Feltri contro i ciclisti, il fratello di Michele Scarponi è pronto a denunciare: «Sono disgustato, ha offeso la sua memoria»

Marco ricorda il fratello professionista travolto e ucciso da un furgone nel 2017. E attacca: «Una violenza verbale gravissima»

La dichiarazione di Vittorio Feltri non poteva rimanere senza conseguenze, lo si era capito già ieri, 25 settembre. Il direttore editoriale de Il Giornale aveva detto durante un evento a Milano per il cinquantennale della testata che i ciclisti gli «piacciono solo quando vengono investiti». Subito si era sollevato il coro di polemiche dall’opposizione, mentre le associazioni avevano lanciato una petizione per le dimissioni di Feltri, che è anche consigliere regionale in Lombardia e che avrebbe riscosso già migliaia di adesioni. Ora all’alzata di scudi degli attivisti si aggiunge anche la denuncia promessa dal fratello del ciclista professionista Michele Scarponi, travolto e ucciso da un furgone nel 2017 in provincia di Ancona mentre si allenava in preparazione del Giro d’Italia: «La nostra fondazione ha già avviato le pratiche per denunciare Feltri. Ha offeso la sua memoria».


«Sono semplicemente disgustato. Non era una battuta»

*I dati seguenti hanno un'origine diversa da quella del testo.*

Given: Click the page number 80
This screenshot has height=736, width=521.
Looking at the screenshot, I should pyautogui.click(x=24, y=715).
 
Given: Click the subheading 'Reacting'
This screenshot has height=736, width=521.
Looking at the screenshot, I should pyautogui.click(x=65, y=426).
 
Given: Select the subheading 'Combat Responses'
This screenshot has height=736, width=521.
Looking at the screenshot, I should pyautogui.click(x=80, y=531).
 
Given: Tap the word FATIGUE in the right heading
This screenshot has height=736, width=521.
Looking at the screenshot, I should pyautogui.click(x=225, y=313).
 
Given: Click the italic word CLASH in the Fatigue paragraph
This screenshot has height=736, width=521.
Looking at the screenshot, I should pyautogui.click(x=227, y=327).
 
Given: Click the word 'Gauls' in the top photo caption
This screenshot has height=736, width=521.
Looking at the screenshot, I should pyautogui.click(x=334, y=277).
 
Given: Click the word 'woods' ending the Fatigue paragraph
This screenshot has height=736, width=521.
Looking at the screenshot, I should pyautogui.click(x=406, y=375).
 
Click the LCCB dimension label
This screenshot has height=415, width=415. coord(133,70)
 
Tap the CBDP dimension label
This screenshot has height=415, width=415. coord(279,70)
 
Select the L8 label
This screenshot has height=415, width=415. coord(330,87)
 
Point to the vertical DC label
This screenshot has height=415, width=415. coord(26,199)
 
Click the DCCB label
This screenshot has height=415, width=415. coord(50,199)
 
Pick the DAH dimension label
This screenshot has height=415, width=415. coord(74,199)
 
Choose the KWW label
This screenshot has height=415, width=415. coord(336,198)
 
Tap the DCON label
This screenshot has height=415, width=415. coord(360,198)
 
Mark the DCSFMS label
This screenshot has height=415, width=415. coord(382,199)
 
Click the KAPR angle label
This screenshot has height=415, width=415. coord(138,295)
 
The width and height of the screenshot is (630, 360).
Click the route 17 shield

In un’intervista al Corriere della Sera, Marco Scarponi si definisce «disgustato». Non crede alla difesa di Feltri: «So che poi ha cercato di giustificarsi dicendo che la sua era una battuta. Non si è nemmeno scusato, è allucinante. Ma come può essere considerata una battuta una nefandezza simile?», dichiara. Parole che non possono non pesare pensando a tutti i ciclisti morti in strada, famosi come Davide Rebellin o meno: «Davide è morto come Michele, travolto mentre era sulle due ruote. È pazzesco che si possa infangare la loro memoria e quella di tanti altri ciclisti che sono morti investiti. Fra l’altro, Anna Tommasi, mia cognata e moglie di Michele, è trevigiana». Marco Scarponi non si spiega come il direttore del Giornale non possa rendersi conto «della gravità di quello che ha dichiarato. Sono parole di una violenza verbale gravissima». Appresa la notizia sperava «ci fosse un errore, poi ho capito che era tutto vero. Ho provato indignazione, è come se Michele fosse morto un’altra volta». Marco ha anche costituito una fondazione «per promuovere la cultura del rispetto. Andiamo nelle scuole, parliamo e spieghiamo i corretti comportamenti a bambine e bambini, insegniamo loro a rispettare gli utenti della strada e ad usare un linguaggio corretto». Un modo istituzionale per «combattere questa cultura primitiva e odiosa, che ha creato generazioni di automobilisti violenti, poi arriva Feltri e dice certe cose. Non è possibile accettare una cosa simile», spiega Scarponi. Le dichiarazioni di Feltri hanno aperto di nuova la ferita intima, ma anche sociale: «Questa è una mazzata tremenda per chi si batte per il rispetto e della legalità sulle strade».